**MATERIAL FOR THE TASK:**

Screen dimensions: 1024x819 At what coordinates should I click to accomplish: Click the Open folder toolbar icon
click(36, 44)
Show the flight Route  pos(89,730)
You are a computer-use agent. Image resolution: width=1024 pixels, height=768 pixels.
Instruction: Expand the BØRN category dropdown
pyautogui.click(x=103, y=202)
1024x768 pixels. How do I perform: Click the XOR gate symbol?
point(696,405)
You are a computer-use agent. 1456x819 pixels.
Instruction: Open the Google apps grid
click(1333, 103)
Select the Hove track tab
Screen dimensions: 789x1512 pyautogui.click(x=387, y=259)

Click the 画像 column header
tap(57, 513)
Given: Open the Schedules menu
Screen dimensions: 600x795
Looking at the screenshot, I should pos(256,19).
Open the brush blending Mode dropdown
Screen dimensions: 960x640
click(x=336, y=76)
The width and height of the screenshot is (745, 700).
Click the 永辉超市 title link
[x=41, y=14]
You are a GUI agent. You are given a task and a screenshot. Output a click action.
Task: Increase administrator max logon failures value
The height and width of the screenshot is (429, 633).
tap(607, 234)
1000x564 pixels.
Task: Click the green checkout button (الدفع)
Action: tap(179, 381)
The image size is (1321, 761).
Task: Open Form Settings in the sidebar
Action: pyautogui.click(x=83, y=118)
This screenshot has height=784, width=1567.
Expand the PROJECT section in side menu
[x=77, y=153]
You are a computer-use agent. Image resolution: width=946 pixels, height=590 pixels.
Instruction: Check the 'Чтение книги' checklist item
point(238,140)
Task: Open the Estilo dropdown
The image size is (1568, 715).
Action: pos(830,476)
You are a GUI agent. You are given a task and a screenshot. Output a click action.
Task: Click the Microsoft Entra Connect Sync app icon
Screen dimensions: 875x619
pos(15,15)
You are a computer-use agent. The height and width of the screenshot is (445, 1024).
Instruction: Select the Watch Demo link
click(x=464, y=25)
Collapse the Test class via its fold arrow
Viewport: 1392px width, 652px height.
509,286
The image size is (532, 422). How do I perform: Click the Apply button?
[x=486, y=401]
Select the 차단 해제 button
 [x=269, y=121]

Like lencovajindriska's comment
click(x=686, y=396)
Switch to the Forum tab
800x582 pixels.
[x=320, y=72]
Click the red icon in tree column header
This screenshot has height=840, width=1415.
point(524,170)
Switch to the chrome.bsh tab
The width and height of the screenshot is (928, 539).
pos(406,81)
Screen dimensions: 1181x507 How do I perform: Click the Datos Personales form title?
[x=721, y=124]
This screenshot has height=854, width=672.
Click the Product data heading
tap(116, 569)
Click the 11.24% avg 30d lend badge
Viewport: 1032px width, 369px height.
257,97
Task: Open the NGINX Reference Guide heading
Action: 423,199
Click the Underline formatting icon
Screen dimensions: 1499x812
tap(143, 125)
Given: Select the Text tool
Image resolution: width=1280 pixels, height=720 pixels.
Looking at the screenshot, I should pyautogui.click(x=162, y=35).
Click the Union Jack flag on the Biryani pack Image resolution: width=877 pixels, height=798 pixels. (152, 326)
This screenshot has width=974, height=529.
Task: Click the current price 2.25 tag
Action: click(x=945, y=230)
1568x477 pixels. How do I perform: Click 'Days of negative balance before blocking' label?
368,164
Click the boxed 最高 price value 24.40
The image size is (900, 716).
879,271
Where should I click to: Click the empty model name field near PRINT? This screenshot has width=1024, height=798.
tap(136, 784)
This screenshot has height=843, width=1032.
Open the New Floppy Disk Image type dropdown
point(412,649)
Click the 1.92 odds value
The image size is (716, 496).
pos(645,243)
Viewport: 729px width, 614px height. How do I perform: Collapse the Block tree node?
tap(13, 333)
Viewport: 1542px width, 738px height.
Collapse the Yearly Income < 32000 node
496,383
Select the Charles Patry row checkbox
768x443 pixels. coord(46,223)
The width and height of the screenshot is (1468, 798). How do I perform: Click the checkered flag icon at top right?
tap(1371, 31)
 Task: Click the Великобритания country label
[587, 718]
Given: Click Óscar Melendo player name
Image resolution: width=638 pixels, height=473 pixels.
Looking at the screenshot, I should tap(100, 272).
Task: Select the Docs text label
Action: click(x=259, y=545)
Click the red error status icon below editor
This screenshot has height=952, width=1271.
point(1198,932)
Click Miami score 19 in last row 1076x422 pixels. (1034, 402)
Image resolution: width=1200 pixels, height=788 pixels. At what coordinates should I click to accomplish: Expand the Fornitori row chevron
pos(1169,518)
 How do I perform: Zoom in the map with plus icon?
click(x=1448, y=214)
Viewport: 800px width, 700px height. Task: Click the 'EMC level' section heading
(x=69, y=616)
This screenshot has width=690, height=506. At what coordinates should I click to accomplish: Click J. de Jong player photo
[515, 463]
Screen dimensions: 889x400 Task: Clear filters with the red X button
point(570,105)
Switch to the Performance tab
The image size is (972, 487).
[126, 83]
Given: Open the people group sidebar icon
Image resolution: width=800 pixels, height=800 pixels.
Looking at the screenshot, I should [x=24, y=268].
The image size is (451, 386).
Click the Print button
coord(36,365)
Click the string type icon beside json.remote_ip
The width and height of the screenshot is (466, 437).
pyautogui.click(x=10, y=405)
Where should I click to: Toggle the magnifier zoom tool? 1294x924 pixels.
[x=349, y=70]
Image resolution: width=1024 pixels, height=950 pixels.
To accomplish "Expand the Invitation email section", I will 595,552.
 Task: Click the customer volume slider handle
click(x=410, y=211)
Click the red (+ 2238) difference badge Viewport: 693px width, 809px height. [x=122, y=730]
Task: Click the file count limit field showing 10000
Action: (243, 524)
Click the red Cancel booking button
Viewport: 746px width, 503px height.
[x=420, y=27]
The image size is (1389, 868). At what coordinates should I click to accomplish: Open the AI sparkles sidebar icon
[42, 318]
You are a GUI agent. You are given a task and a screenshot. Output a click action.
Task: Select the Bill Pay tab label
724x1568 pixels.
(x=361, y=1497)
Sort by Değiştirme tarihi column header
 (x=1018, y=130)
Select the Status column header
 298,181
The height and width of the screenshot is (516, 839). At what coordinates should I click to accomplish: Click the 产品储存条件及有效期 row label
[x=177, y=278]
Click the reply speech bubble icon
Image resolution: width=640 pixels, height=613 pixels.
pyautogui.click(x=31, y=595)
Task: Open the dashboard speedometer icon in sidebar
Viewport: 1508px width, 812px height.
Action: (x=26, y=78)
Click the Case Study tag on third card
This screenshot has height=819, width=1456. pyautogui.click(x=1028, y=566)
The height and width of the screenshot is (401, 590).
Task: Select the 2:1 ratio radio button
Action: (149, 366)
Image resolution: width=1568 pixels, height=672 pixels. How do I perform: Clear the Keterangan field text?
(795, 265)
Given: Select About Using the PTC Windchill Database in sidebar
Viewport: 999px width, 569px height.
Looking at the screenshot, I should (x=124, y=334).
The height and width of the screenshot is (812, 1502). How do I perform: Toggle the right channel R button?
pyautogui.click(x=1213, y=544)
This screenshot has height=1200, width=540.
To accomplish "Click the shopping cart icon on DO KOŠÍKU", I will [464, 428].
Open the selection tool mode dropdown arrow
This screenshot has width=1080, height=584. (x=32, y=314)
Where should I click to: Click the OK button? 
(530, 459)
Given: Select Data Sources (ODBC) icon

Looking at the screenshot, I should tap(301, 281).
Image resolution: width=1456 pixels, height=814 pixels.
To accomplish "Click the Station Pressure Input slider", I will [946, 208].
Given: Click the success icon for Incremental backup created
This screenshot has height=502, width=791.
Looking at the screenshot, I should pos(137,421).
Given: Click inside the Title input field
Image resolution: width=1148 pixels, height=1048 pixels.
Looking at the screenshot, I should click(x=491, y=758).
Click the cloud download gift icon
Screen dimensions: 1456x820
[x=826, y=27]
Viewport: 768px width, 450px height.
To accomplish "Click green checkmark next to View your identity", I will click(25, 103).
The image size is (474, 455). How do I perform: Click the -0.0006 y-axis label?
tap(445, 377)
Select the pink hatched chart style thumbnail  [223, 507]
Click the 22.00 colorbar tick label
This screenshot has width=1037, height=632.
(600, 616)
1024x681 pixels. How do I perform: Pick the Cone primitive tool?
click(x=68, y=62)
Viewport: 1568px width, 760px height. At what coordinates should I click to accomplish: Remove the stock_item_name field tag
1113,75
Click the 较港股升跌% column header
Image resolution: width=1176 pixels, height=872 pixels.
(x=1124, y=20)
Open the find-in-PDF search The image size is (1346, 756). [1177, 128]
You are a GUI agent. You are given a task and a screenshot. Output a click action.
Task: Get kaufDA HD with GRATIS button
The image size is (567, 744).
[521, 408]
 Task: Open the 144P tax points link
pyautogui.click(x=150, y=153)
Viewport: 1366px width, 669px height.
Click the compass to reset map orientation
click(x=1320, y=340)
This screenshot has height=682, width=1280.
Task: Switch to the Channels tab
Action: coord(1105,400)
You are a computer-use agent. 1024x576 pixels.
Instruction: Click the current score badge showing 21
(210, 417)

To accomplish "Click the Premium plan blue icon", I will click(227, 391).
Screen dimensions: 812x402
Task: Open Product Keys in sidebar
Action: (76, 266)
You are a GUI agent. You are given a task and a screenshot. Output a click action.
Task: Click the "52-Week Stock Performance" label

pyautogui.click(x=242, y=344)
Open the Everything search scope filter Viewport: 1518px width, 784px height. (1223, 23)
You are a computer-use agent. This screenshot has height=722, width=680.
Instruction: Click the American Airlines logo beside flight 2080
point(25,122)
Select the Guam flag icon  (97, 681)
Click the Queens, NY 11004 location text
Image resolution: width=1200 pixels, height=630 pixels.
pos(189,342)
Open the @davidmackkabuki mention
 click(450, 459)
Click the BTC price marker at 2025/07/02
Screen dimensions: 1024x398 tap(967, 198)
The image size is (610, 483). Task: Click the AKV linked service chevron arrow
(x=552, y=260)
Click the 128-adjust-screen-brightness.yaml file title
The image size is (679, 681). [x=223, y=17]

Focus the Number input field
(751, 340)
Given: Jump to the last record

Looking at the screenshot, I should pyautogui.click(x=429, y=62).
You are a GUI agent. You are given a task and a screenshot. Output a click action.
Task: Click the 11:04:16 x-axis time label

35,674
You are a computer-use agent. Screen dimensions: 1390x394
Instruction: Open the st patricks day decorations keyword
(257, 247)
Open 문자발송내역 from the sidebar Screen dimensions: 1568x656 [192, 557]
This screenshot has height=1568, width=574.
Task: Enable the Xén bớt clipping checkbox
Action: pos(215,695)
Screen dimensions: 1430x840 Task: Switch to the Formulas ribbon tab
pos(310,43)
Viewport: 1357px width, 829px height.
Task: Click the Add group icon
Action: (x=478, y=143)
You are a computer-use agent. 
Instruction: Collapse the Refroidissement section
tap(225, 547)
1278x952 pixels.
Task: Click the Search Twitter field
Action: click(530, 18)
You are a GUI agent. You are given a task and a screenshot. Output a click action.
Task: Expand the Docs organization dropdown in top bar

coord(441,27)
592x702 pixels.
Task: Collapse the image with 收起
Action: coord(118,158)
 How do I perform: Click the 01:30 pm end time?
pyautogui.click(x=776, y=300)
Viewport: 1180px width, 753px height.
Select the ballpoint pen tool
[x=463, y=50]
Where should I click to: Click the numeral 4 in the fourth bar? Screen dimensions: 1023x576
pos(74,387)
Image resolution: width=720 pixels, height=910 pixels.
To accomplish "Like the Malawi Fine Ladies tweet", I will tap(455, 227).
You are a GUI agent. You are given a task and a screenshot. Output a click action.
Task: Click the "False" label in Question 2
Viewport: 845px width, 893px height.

**INSTRUCTIONS FOR THE TASK:** Above this task is a listing. Restate, word for word and with nothing added, the lines from the one with "Open the Everything" through the one with "Click the Queens, NY 11004 location text".

**PROBLEM SOLUTION:**
Open the Everything search scope filter Viewport: 1518px width, 784px height. (1223, 23)
You are a computer-use agent. This screenshot has height=722, width=680.
Instruction: Click the American Airlines logo beside flight 2080
point(25,122)
Select the Guam flag icon  (97, 681)
Click the Queens, NY 11004 location text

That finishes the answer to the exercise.